Navigating Medicare's Skilled Nursing Facility Coverage Limits
Medicare's coverage for skilled nursing facilities (SNFs) terminates after 100 days, leading to substantial out-of-pocket expenses for individuals. When these benefits end, families may face monthly costs nearing $9,000 for a semi-private room and $10,000 for a private room, according to recent industry data. This financial challenge underscores the importance of understanding Medicare's coverage limits and exploring supplemental insurance options.
Initially, Medicare Part A offers full coverage for SNF costs during days 1 through 20. However, from days 21 to 100, patients must pay a daily coinsurance, set to increase to $217.00 in 2026. After the 100-day limit, patients must finance SNF costs through personal funds, long-term care insurance, or Medicaid, requiring a qualifying spend-down.
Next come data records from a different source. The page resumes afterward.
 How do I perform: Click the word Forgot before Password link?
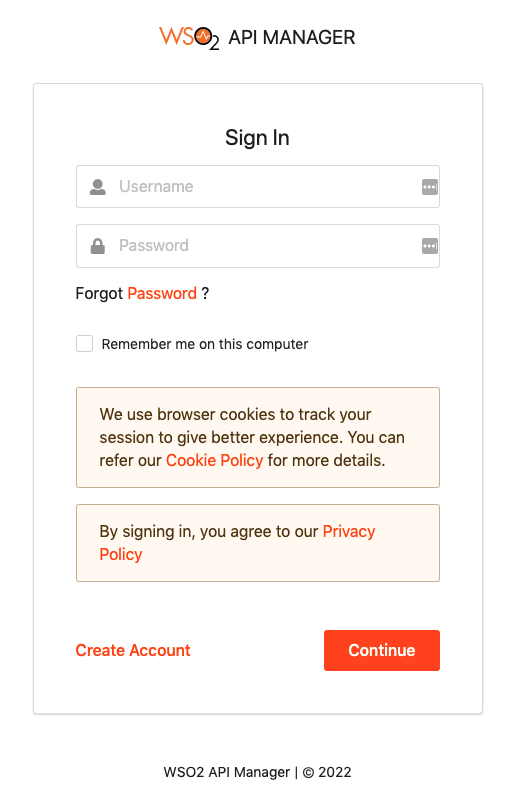[x=99, y=293]
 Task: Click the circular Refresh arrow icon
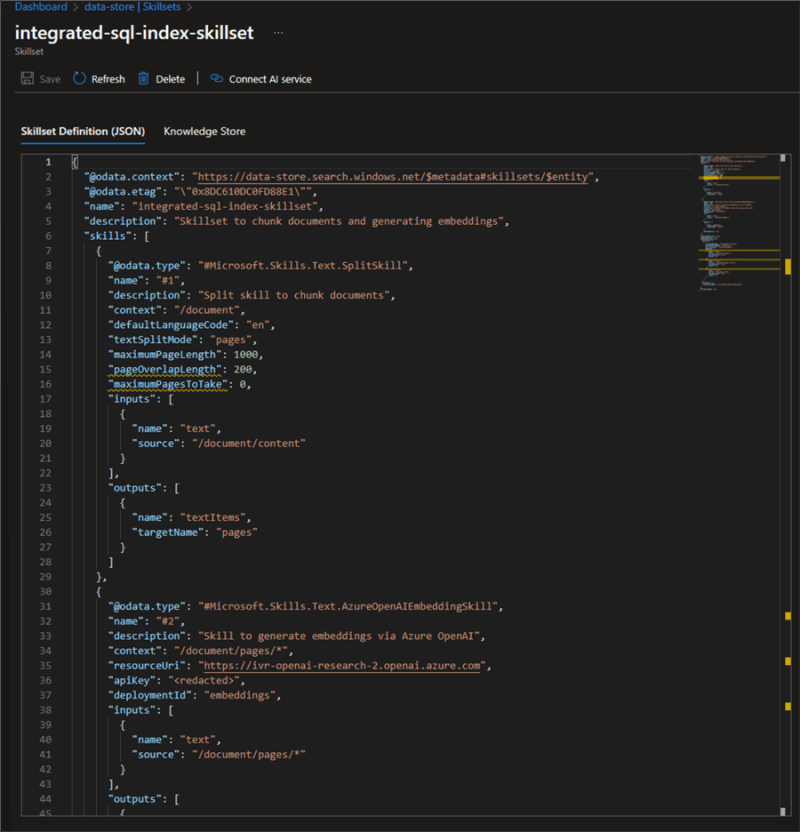pyautogui.click(x=79, y=78)
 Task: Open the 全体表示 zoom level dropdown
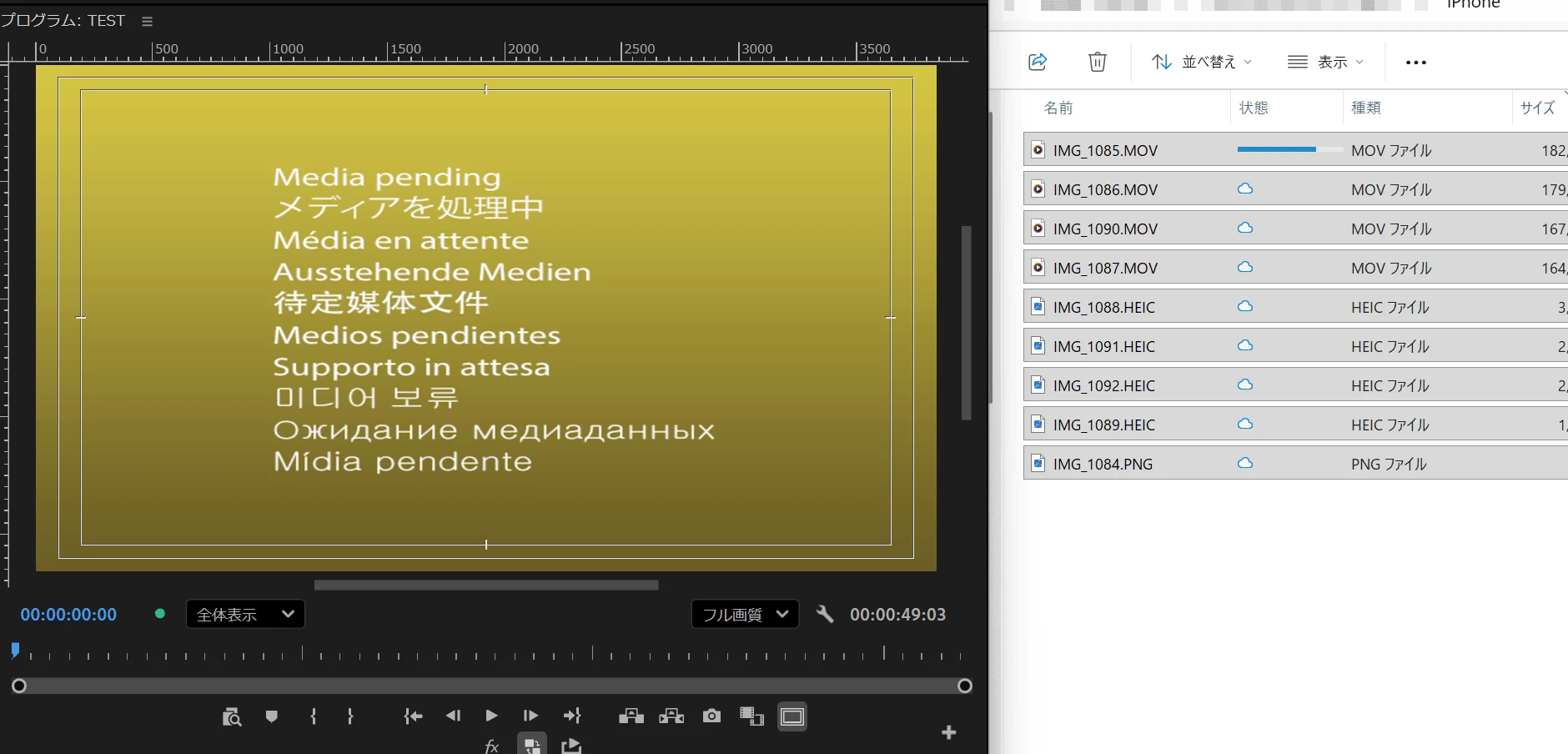point(245,615)
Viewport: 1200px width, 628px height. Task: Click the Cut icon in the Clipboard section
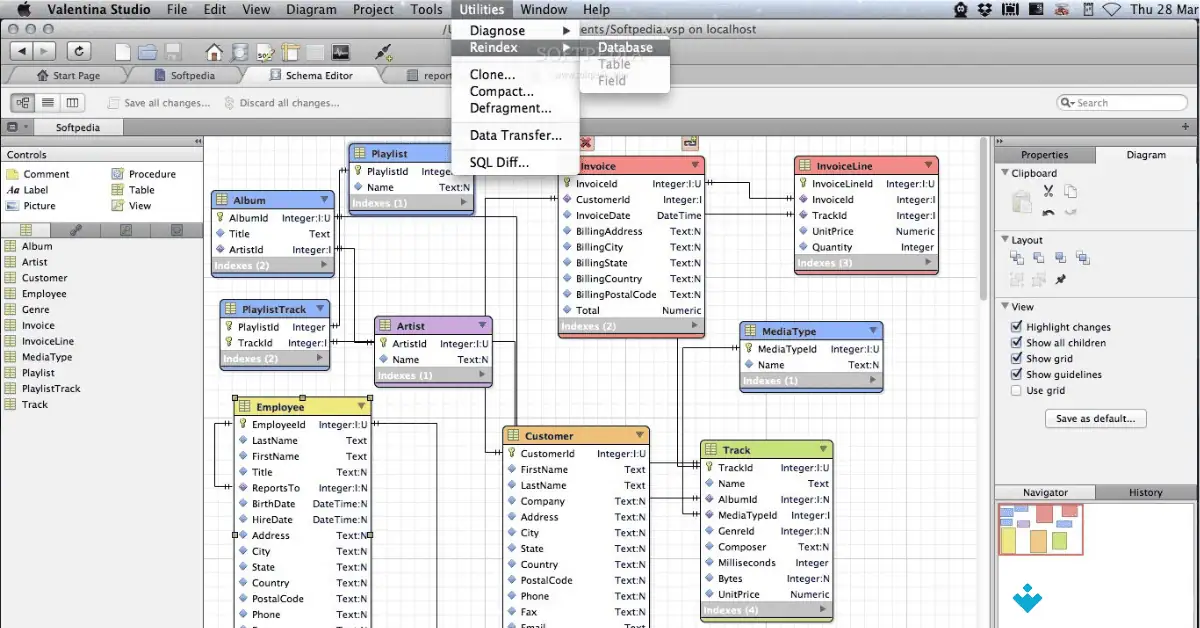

Although Medigap plans such as Plan G and Plan N cover the SNF coinsurance, they do not extend Medicare's coverage beyond the 100-day limit.
To qualify for Medicare's SNF coverage, a patient must have a three-day inpatient hospital stay. Stays designated as "observation" do not meet this requirement, potentially leading to denied SNF coverage and unexpected expenses. Patients and families should confirm whether a hospital stay is classified as inpatient or observation and request reclassification if necessary. Hospitals are obliged to provide a Medicare Outpatient Observation Notice (MOON) to inform patients of their status, helping them navigate these regulatory compliance requirements effectively.